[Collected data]
========================================
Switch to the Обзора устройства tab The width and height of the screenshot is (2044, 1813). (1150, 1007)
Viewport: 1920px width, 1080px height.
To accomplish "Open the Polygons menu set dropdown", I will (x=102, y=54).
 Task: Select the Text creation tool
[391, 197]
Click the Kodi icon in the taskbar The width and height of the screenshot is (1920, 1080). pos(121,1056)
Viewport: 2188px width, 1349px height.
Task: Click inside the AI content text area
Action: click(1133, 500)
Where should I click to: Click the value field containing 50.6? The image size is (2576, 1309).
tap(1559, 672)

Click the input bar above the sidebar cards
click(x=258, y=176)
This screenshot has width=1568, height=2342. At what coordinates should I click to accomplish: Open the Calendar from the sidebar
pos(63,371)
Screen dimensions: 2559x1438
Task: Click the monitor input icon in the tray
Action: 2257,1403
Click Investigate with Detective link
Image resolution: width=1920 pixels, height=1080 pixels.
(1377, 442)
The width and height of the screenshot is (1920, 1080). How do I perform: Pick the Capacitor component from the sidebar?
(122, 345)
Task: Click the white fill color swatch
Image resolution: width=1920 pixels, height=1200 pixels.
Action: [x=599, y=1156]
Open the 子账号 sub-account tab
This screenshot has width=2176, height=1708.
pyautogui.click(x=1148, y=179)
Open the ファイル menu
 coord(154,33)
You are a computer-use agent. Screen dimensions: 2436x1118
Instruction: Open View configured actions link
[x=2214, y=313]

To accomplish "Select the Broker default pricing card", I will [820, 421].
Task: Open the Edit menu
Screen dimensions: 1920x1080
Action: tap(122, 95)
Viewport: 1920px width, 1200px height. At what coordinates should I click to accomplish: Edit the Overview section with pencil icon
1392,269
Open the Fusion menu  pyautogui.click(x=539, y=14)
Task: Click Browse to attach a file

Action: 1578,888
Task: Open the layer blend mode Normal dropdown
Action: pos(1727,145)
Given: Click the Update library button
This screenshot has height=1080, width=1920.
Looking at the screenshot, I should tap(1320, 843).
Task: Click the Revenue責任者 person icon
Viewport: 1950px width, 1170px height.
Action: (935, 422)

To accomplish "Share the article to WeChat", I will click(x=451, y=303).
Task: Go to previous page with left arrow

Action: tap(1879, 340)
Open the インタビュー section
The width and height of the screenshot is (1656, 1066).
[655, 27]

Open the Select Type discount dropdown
========================================
- Required action
The whole of the data must be given back word for word.

- Result of this task
Switch to the Обзора устройства tab The width and height of the screenshot is (2044, 1813). (1150, 1007)
Viewport: 1920px width, 1080px height.
To accomplish "Open the Polygons menu set dropdown", I will (x=102, y=54).
 Task: Select the Text creation tool
[391, 197]
Click the Kodi icon in the taskbar The width and height of the screenshot is (1920, 1080). pos(121,1056)
Viewport: 2188px width, 1349px height.
Task: Click inside the AI content text area
Action: click(1133, 500)
Where should I click to: Click the value field containing 50.6? The image size is (2576, 1309).
tap(1559, 672)

Click the input bar above the sidebar cards
click(x=258, y=176)
This screenshot has width=1568, height=2342. At what coordinates should I click to accomplish: Open the Calendar from the sidebar
pos(63,371)
Screen dimensions: 2559x1438
Task: Click the monitor input icon in the tray
Action: 2257,1403
Click Investigate with Detective link
Image resolution: width=1920 pixels, height=1080 pixels.
(1377, 442)
The width and height of the screenshot is (1920, 1080). How do I perform: Pick the Capacitor component from the sidebar?
(122, 345)
Task: Click the white fill color swatch
Image resolution: width=1920 pixels, height=1200 pixels.
Action: [x=599, y=1156]
Open the 子账号 sub-account tab
This screenshot has width=2176, height=1708.
pyautogui.click(x=1148, y=179)
Open the ファイル menu
 coord(154,33)
You are a computer-use agent. Screen dimensions: 2436x1118
Instruction: Open View configured actions link
[x=2214, y=313]

To accomplish "Select the Broker default pricing card", I will [820, 421].
Task: Open the Edit menu
Screen dimensions: 1920x1080
Action: tap(122, 95)
Viewport: 1920px width, 1200px height. At what coordinates should I click to accomplish: Edit the Overview section with pencil icon
1392,269
Open the Fusion menu  pyautogui.click(x=539, y=14)
Task: Click Browse to attach a file

Action: 1578,888
Task: Open the layer blend mode Normal dropdown
Action: pos(1727,145)
Given: Click the Update library button
This screenshot has height=1080, width=1920.
Looking at the screenshot, I should tap(1320, 843).
Task: Click the Revenue責任者 person icon
Viewport: 1950px width, 1170px height.
Action: (935, 422)

To accomplish "Share the article to WeChat", I will click(x=451, y=303).
Task: Go to previous page with left arrow

Action: tap(1879, 340)
Open the インタビュー section
The width and height of the screenshot is (1656, 1066).
[655, 27]

Open the Select Type discount dropdown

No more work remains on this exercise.